It needn’t be boom or bust for Cambridge hinterland

The Cambridgeshire and Peterborough Combined Authority area has been growing faster than the wider East of England region and the whole of the UK with rising productivity, turnover and jobs, according to a specially commissioned report released today.

Jobs growth alone is one per cent higher than official government figures. And an additional 400,000 jobs and 10 new $billion unicorn businesses could be created in the area in the next 18 years if the Government helps the region solve housing, transport, skills and general infrastructure headaches.

The growing international reach of Stansted Airport is also cited as a potential catalyst for a carefully managed business boom.

While the GVA (Gross Value Added) of the East of England grew 70 per cent between 2001 and 2016 and that of the UK at 72.7 per cent, the Cambridgeshire and Peterborough area’s GVA grew by 84.6 per cent.

Not only are businesses seeing productivity and turnover increase, but jobs growth across the area is also higher than official figures at 3.3 per cent a year between 2010 and 2016 – one per cent higher than the official ONS figure.

But rather than boom or bust, a new report that has mined these figures and identified key drivers of economic growth suggests that good strategic planning backed by commensurate infrastructure spend offers the opportunity for sustained and sustainable expansion for the area.

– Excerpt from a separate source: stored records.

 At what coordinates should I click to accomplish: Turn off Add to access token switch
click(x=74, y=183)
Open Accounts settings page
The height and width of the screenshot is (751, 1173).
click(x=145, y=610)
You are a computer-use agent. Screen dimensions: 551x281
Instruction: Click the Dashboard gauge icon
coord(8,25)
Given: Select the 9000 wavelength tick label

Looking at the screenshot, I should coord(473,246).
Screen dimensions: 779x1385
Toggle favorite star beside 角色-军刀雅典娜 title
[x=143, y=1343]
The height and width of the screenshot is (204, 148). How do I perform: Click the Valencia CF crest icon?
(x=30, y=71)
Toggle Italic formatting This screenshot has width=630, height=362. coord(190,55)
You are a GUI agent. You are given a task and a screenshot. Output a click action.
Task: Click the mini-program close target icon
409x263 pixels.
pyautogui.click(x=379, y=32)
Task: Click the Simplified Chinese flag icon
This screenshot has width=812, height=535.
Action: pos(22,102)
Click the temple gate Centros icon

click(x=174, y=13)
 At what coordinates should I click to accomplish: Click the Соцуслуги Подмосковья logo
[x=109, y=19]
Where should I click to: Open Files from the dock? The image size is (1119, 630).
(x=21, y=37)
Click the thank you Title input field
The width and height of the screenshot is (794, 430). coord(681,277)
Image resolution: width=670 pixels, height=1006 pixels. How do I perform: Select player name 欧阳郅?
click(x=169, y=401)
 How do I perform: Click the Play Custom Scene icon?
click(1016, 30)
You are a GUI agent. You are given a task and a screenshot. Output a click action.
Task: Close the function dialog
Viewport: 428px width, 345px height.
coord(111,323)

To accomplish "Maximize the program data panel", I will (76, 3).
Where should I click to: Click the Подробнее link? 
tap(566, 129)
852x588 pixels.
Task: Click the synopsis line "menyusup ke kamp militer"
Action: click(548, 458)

Dig deep, however, and there is a clear caveat: Companies in Cambridge, especially, say that if they could not grow here they would prefer to be based abroad – in Europe, North America or South-east Asia – rather than elsewhere in the region or the UK.

That is the challenge for the region and the nation – a challenge that could be made significantly harder by Brexit, the interim Cambridge & Peterborough Independent Economic Review (CPIER)suggests.

The CPIER interim study, unveiled today, is based on significant feedback from individuals, businesses, public bodies and organisations involved in social sectors and is now open to additional contributions to help sculpt a full and final report.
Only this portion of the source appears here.